_Task description_
In the records below, find the line holding "Image resolution: width=1280"; copy it and every line after it to the end, omitting all images.

......

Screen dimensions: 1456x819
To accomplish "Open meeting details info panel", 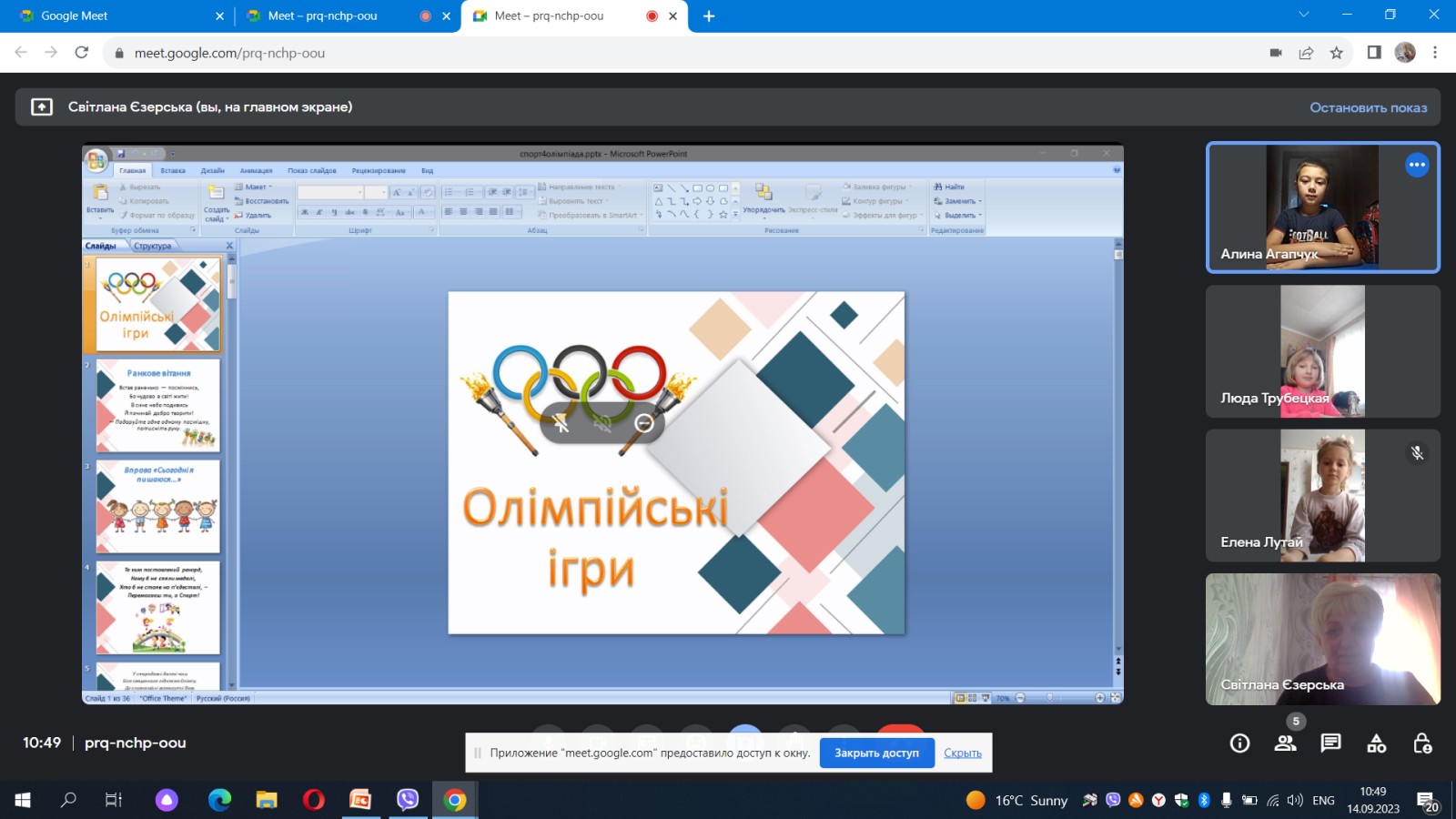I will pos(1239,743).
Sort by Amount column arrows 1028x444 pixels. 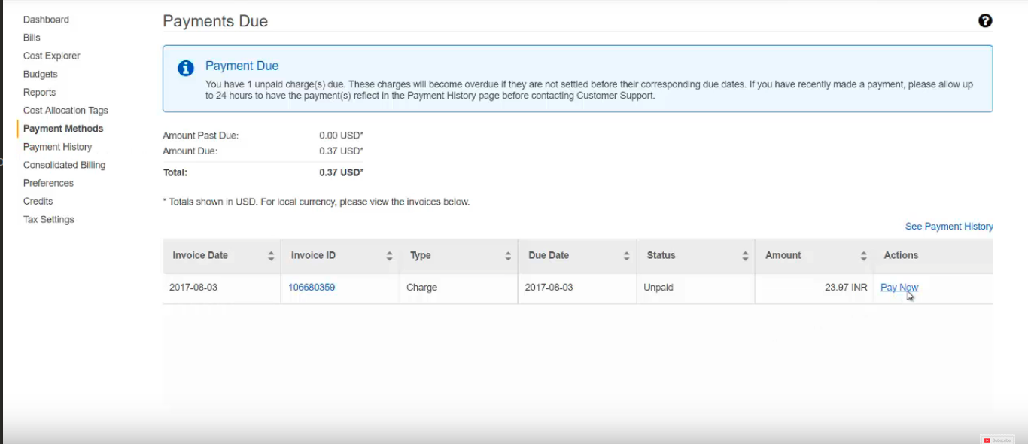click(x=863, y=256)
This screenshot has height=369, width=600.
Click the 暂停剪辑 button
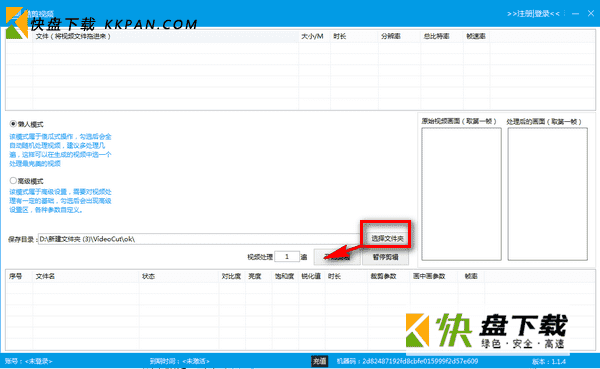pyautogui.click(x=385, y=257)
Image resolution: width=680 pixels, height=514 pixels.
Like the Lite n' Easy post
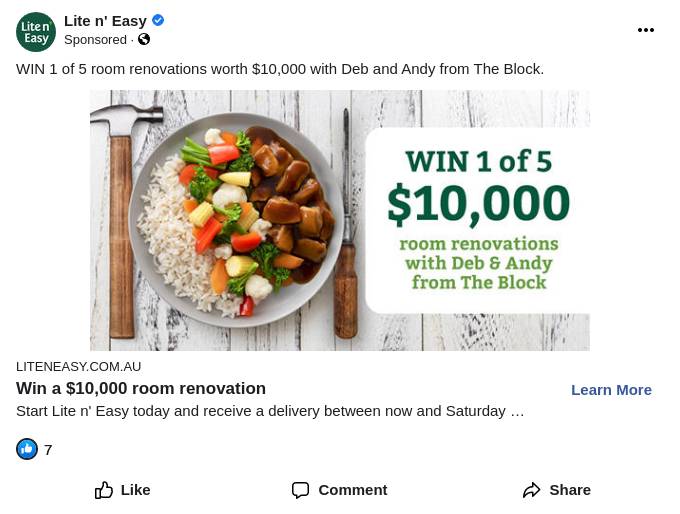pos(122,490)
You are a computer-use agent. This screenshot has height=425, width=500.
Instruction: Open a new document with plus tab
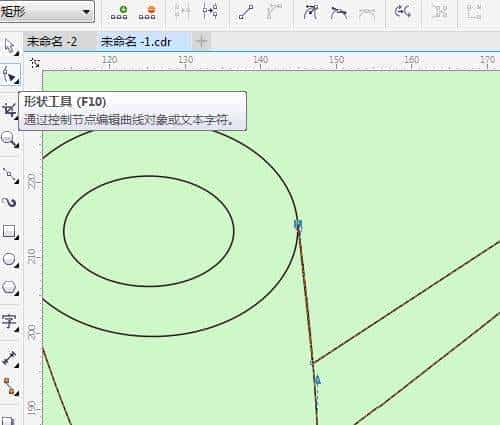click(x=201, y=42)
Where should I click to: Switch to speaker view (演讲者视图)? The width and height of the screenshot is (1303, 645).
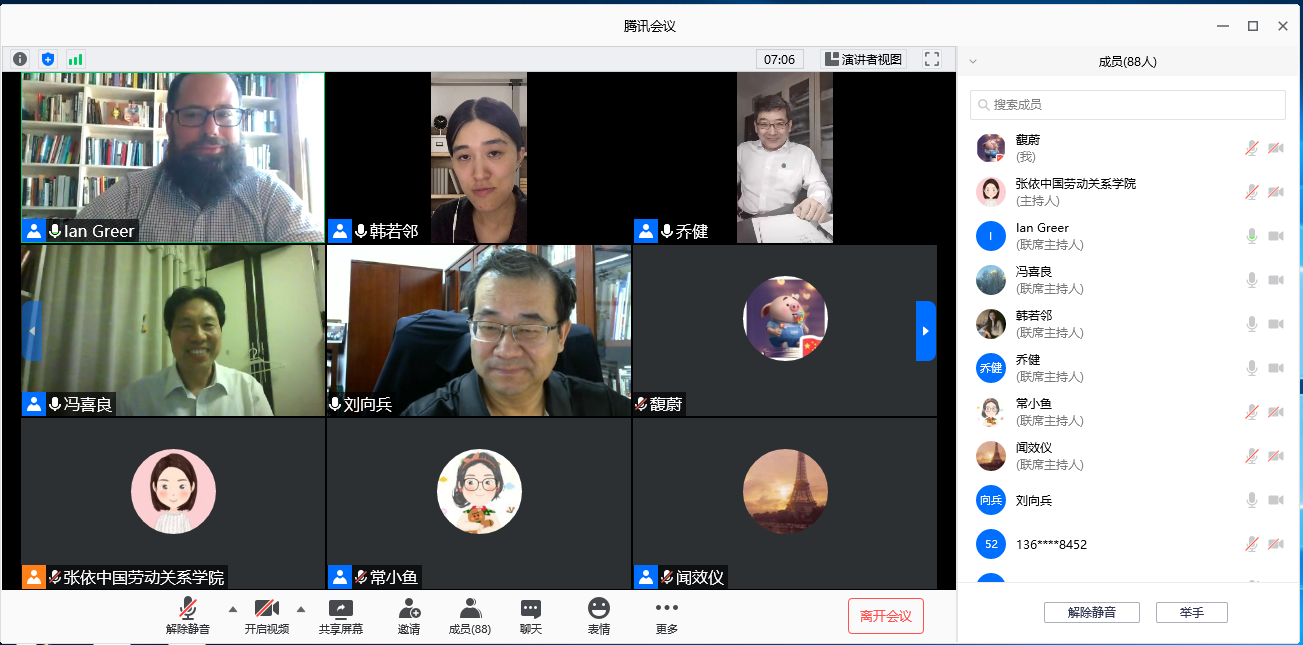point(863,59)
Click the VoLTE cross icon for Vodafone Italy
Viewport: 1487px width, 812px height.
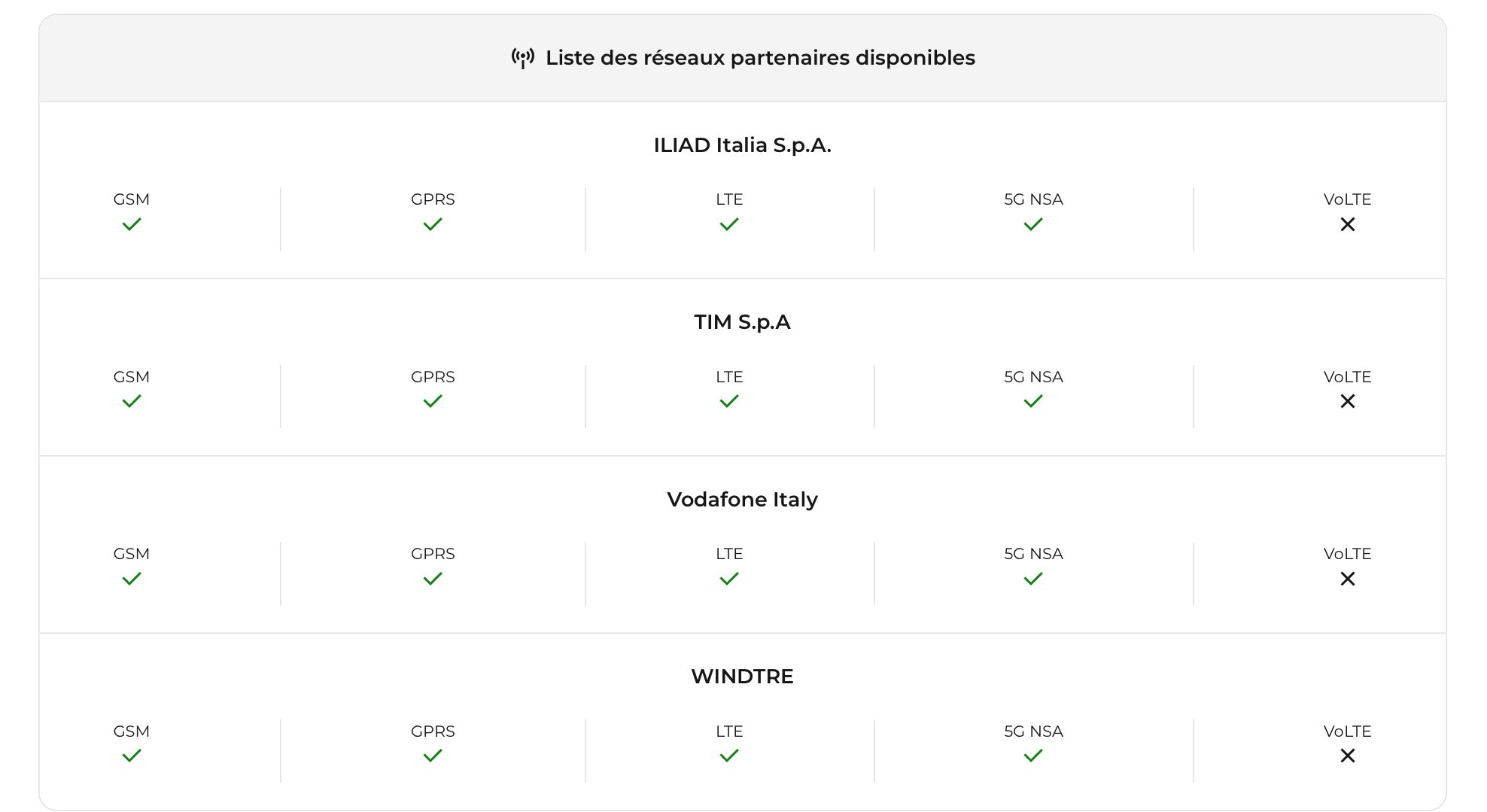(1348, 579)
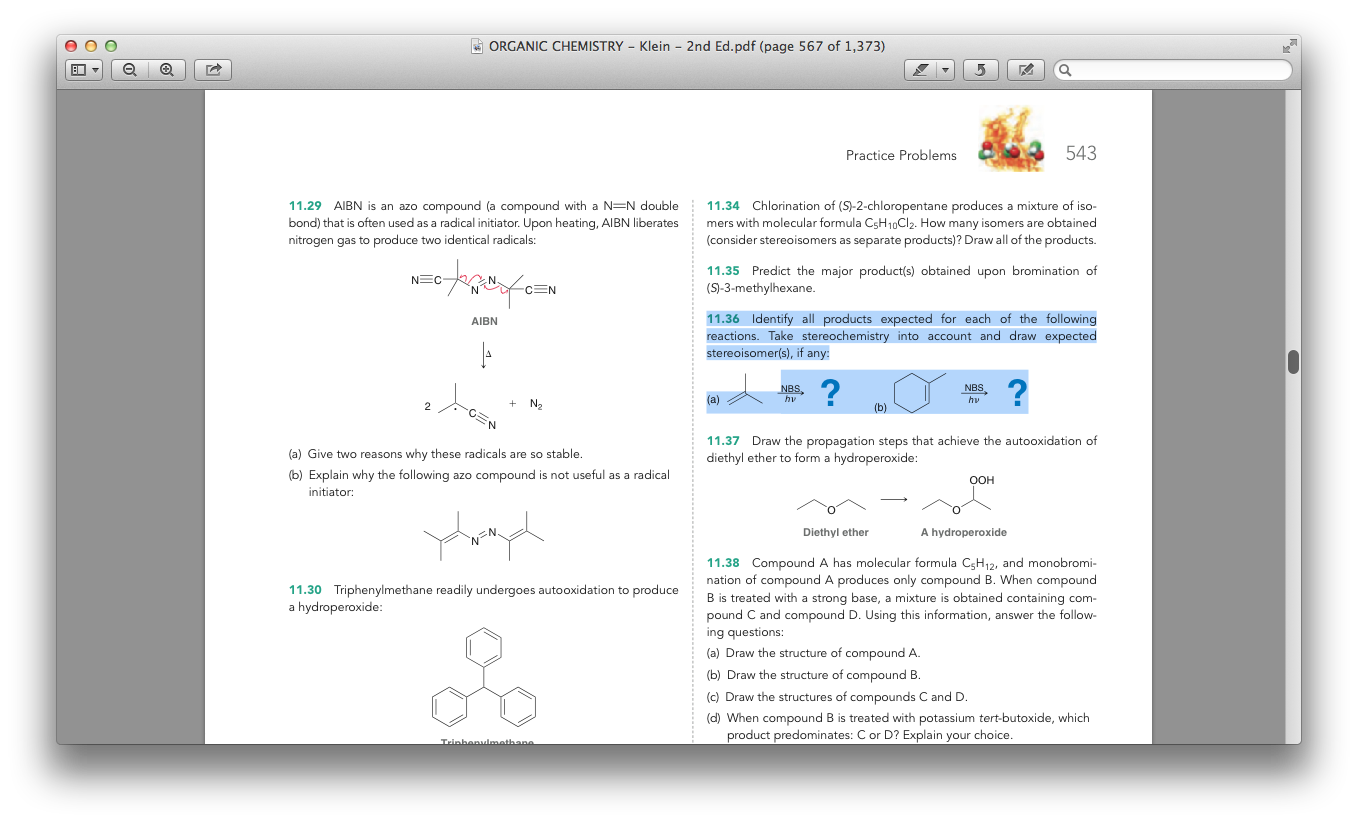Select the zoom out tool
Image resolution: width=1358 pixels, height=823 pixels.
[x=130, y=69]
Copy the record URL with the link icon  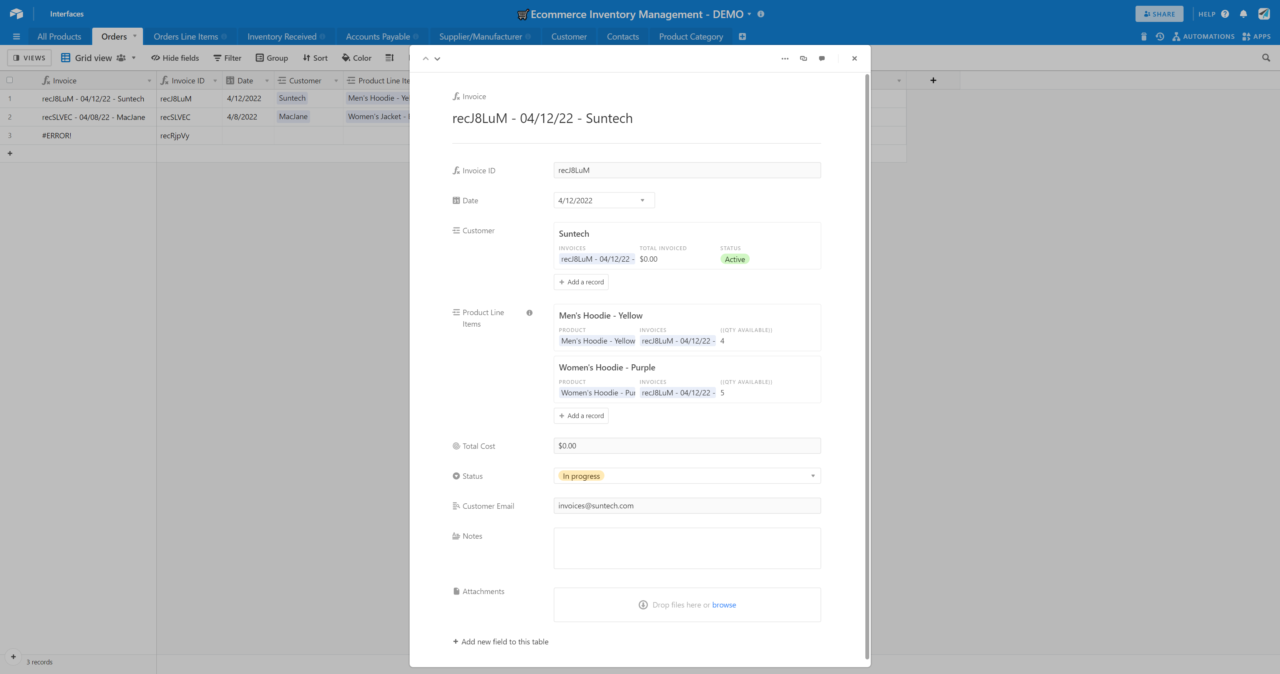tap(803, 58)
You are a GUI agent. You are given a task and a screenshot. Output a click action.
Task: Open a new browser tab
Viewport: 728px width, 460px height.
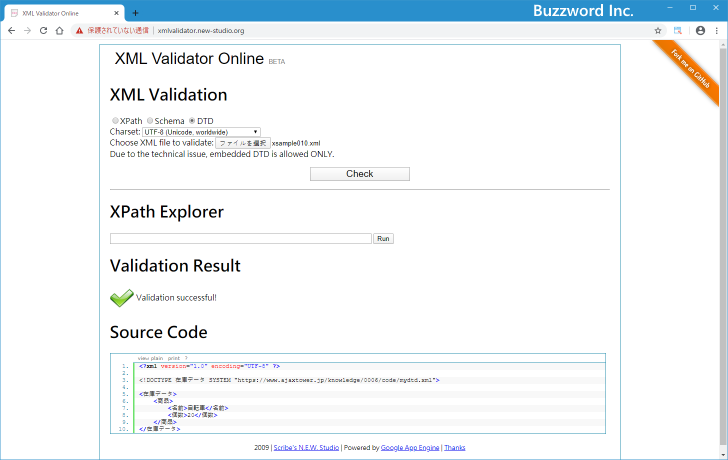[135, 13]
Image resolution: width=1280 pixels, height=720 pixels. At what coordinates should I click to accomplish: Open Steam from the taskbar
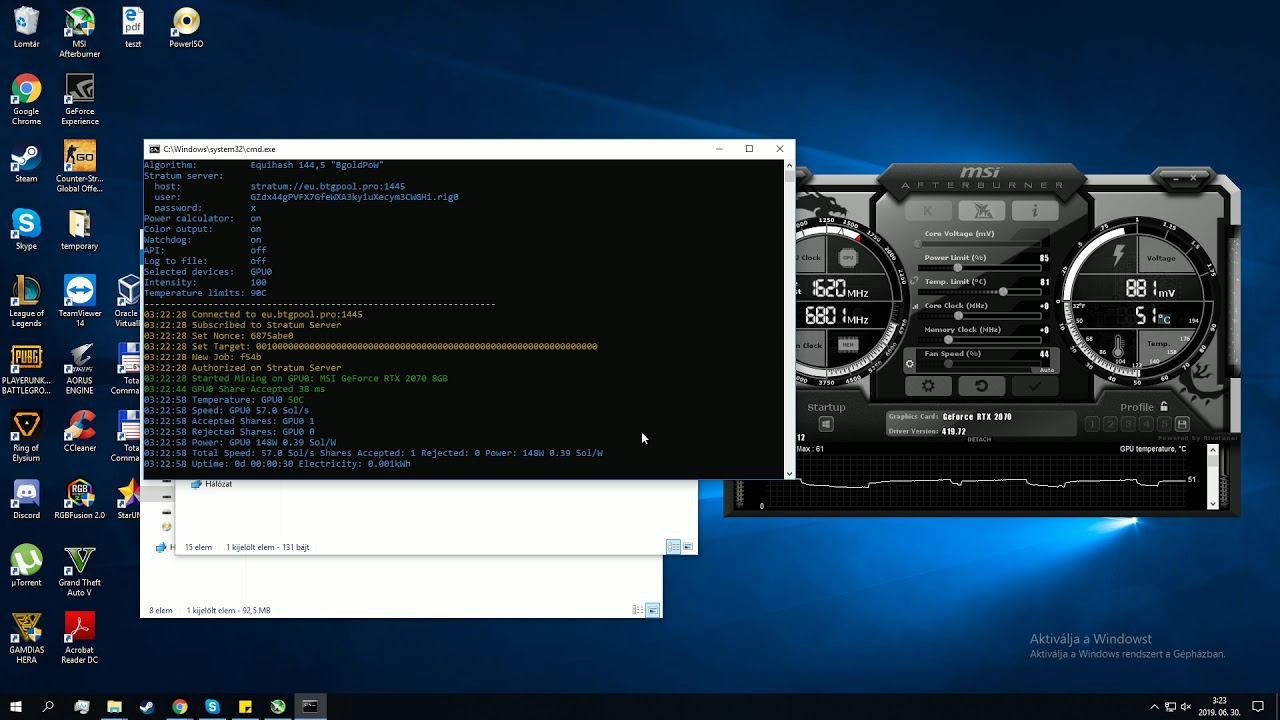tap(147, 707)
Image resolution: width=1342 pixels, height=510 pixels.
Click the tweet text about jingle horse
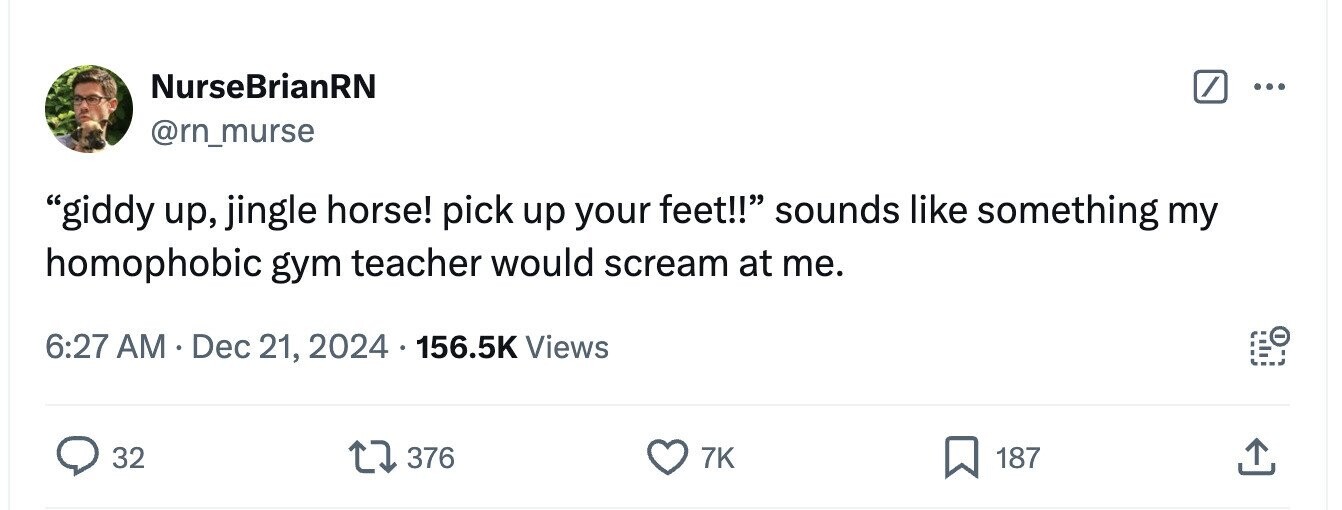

......

_Your response_
Image resolution: width=1280 pixels, height=720 pixels. At what coordinates should I click to accomplish: Open Steam from the taskbar
tap(147, 707)
Image resolution: width=1342 pixels, height=510 pixels.
Click the tweet text about jingle horse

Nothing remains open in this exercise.